§ **Exercício**:
Transcreva, sem nenhuma alteração, todas as linhas dos dados apresentados abaixo.

....

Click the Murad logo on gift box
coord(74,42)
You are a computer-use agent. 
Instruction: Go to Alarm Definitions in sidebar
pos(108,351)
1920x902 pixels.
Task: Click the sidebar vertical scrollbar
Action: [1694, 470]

....

§ **Resposta correta**:
Click the Murad logo on gift box
coord(74,42)
You are a computer-use agent. 
Instruction: Go to Alarm Definitions in sidebar
pos(108,351)
1920x902 pixels.
Task: Click the sidebar vertical scrollbar
Action: [1694, 470]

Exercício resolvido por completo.